Huang provided the instance of a language model with 70 billion parameters using Nvidia's latest H200 GPUs. He claimed that a single server could generate 24,000 tokens per second and support 2,400 concurrent users.

“This implies that for each $1 spent on Nvidia H200 servers at current token prices, an API provider (providing tokens) can generate $7 in revenue over 4 years,” Huang said.

Huang added that ongoing software improvements from Nvidia proceed to spice up the inference performance of its GPU platforms. Last quarter, optimizations resulted in a three-fold acceleration of the H100 and enabled customers to realize a three-fold cost reduction.

Huang claimed that this strong return on investment is fueling soaring demand for Nvidia silicon from cloud giants resembling Amazon, Google, Meta, Microsoft and Oracle, that are vying to offer AI capabilities and recruit developers.

Combined with Nvidia's unmatched software tools and ecosystem support, he argued that these economics make Nvidia the platform of selection for GenAI implementations.

Nvidia is aggressively pushing into Ethernet networking technology for AI

While Nvidia is best known for its GPUs, the corporate can be a significant player in data center networking with its Infiniband technology.

In the primary quarter, Nvidia reported strong year-over-year growth in networking, driven by the launch of Infiniband.

However, Huang emphasized that Ethernet is an enormous recent opportunity for Nvidia to bring AI computing to a broader market.
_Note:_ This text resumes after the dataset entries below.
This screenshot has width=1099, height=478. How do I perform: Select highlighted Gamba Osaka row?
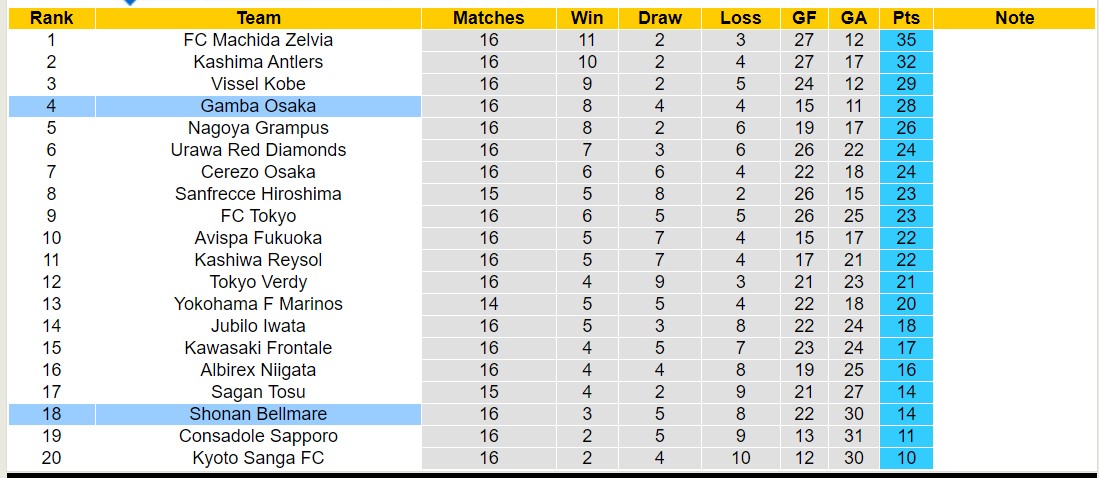click(258, 106)
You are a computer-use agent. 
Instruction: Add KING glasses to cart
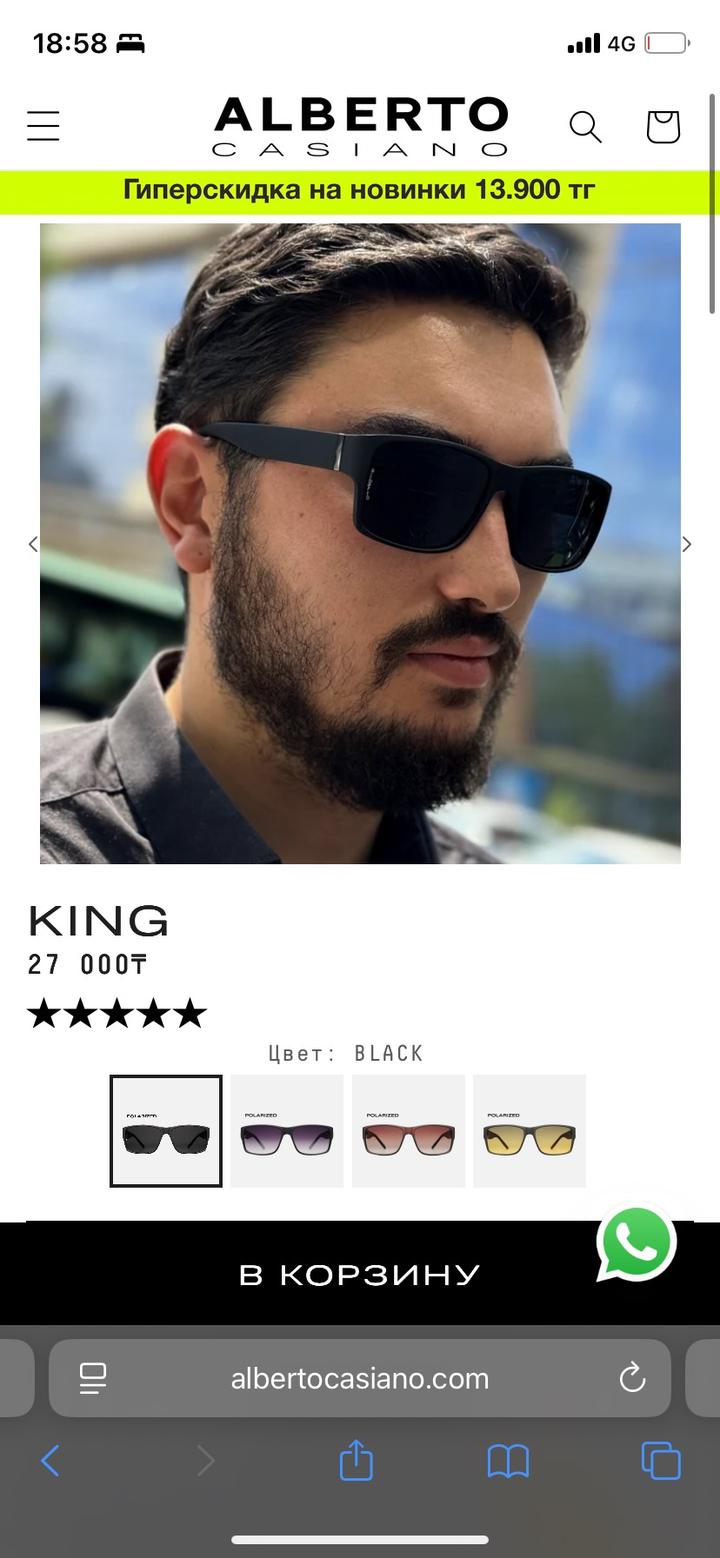click(x=360, y=1274)
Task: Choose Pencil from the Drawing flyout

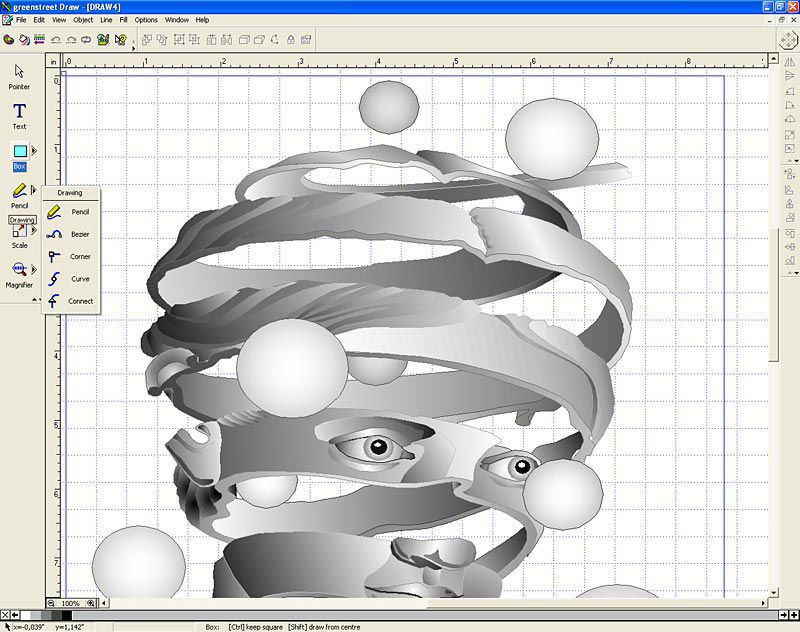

In the primary quarter, the corporate began shipping its Spectrum-X platform, optimized for AI workloads over Ethernet.

“Spectrum-X opens an entire recent marketplace for Nvidia networks and enables pure Ethernet data centers to accommodate large-scale AI,” said Huang. “We expect Spectrum-X to grow right into a billion-dollar product line inside a 12 months.”

Huang said Nvidia is “all in on Ethernet” and can provide a comprehensive roadmap for Spectrum switches to enhance its Infiniband and NVLink interconnects. This three-pronged networking strategy will allow Nvidia to deal with every little thing from single-node AI systems to massive clusters.

Nvidia also began testing its 51.2 terabits per second Spectrum 4 Ethernet switch throughout the quarter. According to Huang, leading server manufacturers like Dell are counting on Spectrum-X to bring Nvidia's accelerated AI networks to market.

“If you spend money on our architecture today without doing anything, it is going to move to an increasing number of clouds and an increasing number of data centers and every little thing will just run,” Huang assured.

Record first quarter results driven by data center and gaming

Nvidia reported record first-quarter revenue of $26 billion, up 18% quarter-over-quarter and 262% year-over-year, comfortably beating its $24 billion forecast.

The data center business was the essential driver of growth, with revenues increasing to $22.6 billion, up 23% quarter-on-quarter and an astonishing 427% year-on-year. CFO Colette Kress highlighted the incredible growth in the information center segment:

“Computing revenue grew greater than five-fold 12 months over 12 months and networking revenue grew greater than three-fold. Strong sequential growth in data centers was driven by all customer types, led by enterprise and consumer web corporations. Large cloud providers proceed to drive strong growth as they deploy and construct out Nvidia AI infrastructure at scale.”

Gaming revenue was $2.65 billion, down 8% quarter-over-quarter but up 18% year-over-year. This was according to Nvidia's expectations of a seasonal decline. Kress noted, “Market adoption of the GeForce RTX SUPER GPU is robust and end demand and channel inventory remain healthy across the lineup.”

Professional visualization revenue was $427 million, down 8% quarter over quarter but up 45% 12 months over 12 months. Automotive sales reached $329 million, growing 17% sequentially and 11% 12 months over 12 months.

For the second quarter, Nvidia expects revenue of roughly $28 billion, plus or minus 2%, with sequential growth expected across all market platforms.

Image courtesy of ThinkorSwim

Nvidia shares rose 5.9% to $1,005.75 in after-hours trading after the corporate announced a 10-for-1 stock split.